Nadchodzi reforma ortografii języka polskiego. Decydująca o takich sprawach Rada Języka Polskiego postanowiła, że od 1 stycznia 2026 roku obowiązywać będzie zespół nowych zasad pisowni, które odpowiadają zgłaszanym przez lata postulatom. Ale czy owe zmiany, w doniesieniach prasowych i internetowych określane jako „wielkie” albo przynajmniej „duże”, są naprawdę aż tak rewolucyjne?
Jeżeli przyjrzeć się pułapkom zastawianym na uczniów w dyktandach, to chyba żadna z nich nie doczekała się uwzględnienia we wprowadzanej reformie. Każdy może zapoznać się z wykazem zatwierdzonych zmian i dlatego nie ma potrzeby przytaczać ich tutaj. Jak wyjaśnia RJP, zmiany mają przynieść „korzyść w postaci uproszczenia i ujednolicenia zapisu poszczególnych grup wyrazów i połączeń, eliminacji wyjątków, a także likwidacji przepisów, których zastosowanie jest z różnych powodów problematyczne […]. To zaś przyczyni się do zmniejszenia liczby błędów językowych oraz – być może – umożliwi piszącym skupienie się na innych niż ortograficzne aspektach poprawności tekstu.” Cel słuszny, ale chyba nieco oddalony od oczekiwań osób, które na co dzień zmagają się z językiem polskim czy to w szkole, czy też zawodowo jako korektorzy lub copywriterzy.
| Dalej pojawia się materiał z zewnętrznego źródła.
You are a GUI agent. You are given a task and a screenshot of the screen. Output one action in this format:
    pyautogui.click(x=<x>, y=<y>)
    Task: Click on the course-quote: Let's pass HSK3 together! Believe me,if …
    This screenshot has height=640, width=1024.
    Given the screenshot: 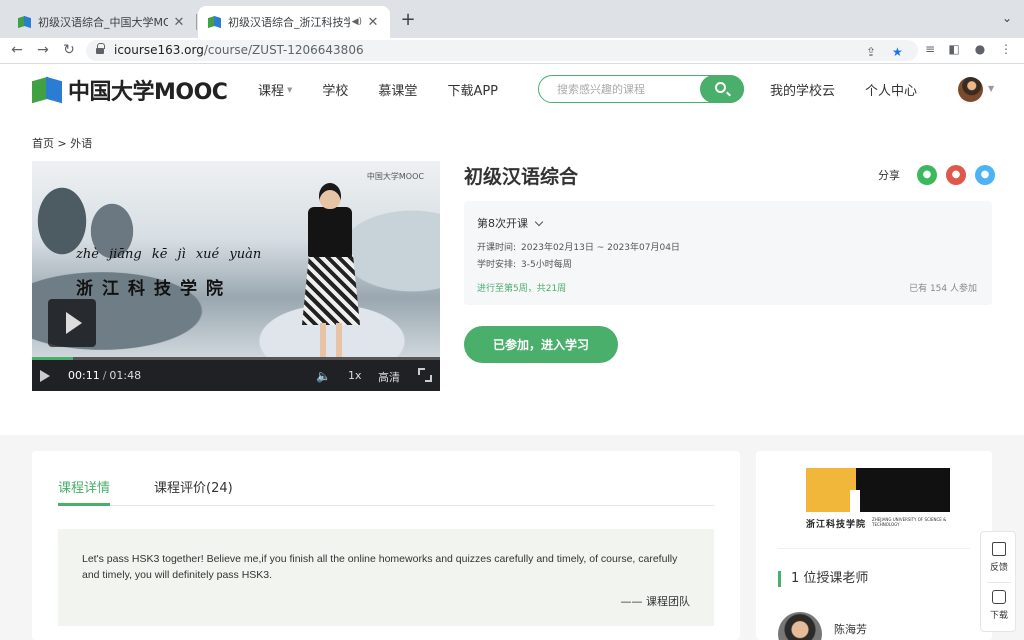 What is the action you would take?
    pyautogui.click(x=386, y=578)
    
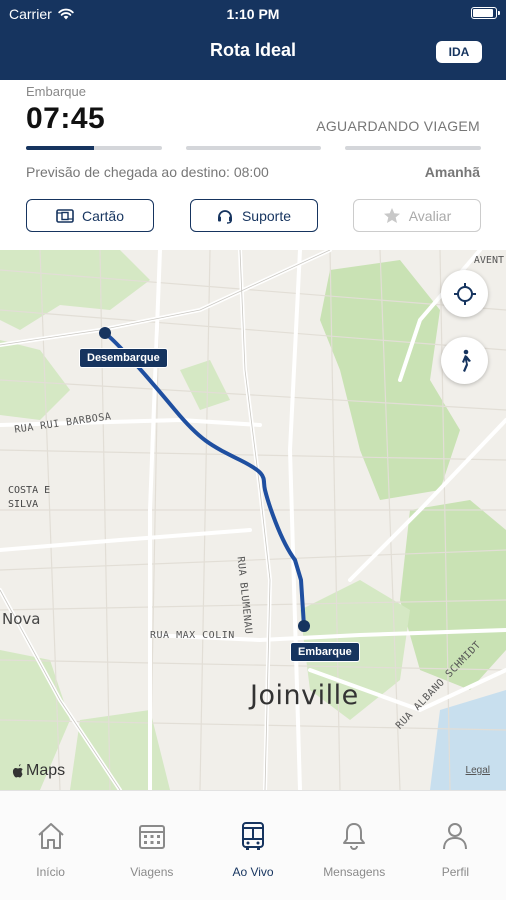 This screenshot has height=900, width=506. I want to click on tab-ao-vivo: Ao Vivo, so click(252, 846).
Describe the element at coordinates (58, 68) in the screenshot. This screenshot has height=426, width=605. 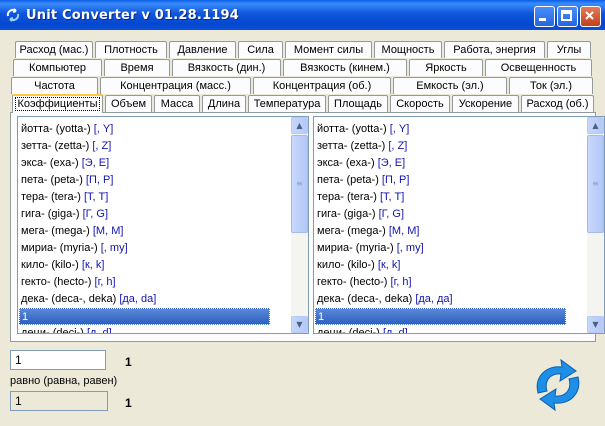
I see `tab-computer: Компьютер` at that location.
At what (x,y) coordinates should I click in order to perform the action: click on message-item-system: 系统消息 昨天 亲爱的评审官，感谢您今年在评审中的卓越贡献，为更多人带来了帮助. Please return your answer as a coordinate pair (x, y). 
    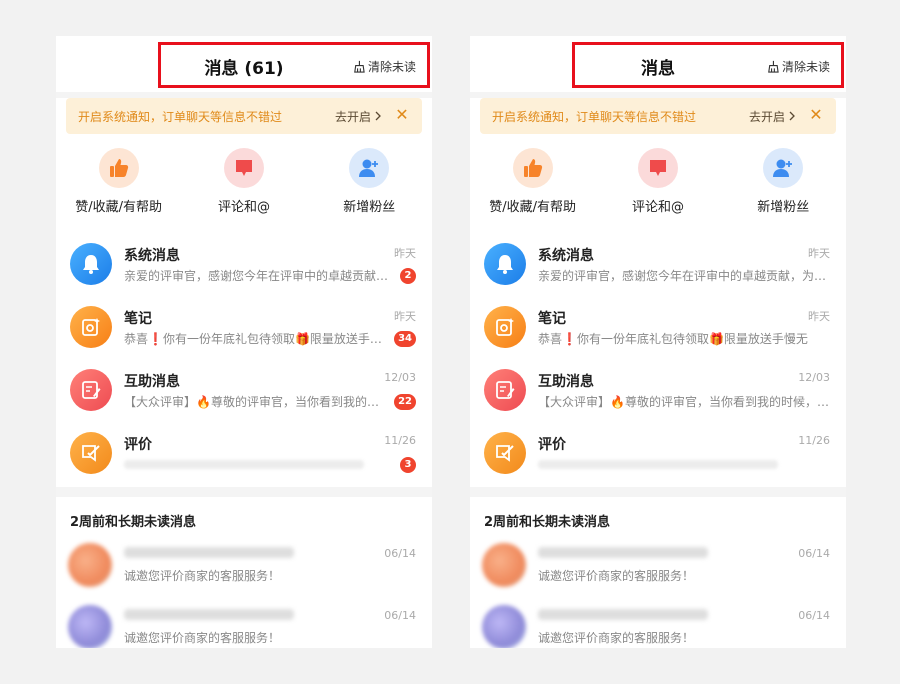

W 1921 roku w Krakowie i Warszawie ukazała się jednodniówka futurystów polskich z Brunonem Jasieńskim na czele. Zatytułowana była Nuż w bżuhu i w całości napisana fonetycznie, co dla czytającego stanowi do dzisiaj całkiem spore wyzwanie. Lecz była to bardziej prowokacja artystyczna niż językowa i nie chodzi oczywiście, aby taką formę zapisu języka wprowadzić w życie, co skończyłoby się na pewno wielką katastrofą. Ale jeśli mowa o „u” i „ó”, „ch” i „h” czy „rz” i „ż” to chętnie poznam kogoś, kto odróżnia we współczesnych czasach ten zapis w wymowie. I chociaż jest on uzasadniony historycznie i niewątpliwie jest też dowodem na ewolucję i rozwój naszego języka, na pewno nie upraszcza, nie likwiduje wyjątków i nie zmniejsza liczby błędów językowych.
Nie postuluję z tego miejsca rewolucji w języku polskim, raczej chętnie zobaczyłbym, że zmiany w obowiązującej ortografii zmierzają w kierunku ułatwiającym komunikację za pomocą języka. Z czasem może doczekamy się, że owa komunikacja będzie celem podstawowym, a wymianą „o” na „ó” zajmować się będą tylko badacze językowej historii. Póki co jednak pozostaje nam do sprawdzania pisowni bogactwo wiedzy internetowej, bo papierowe słowniki w odwrocie. A błędów przecież robić nie wolno.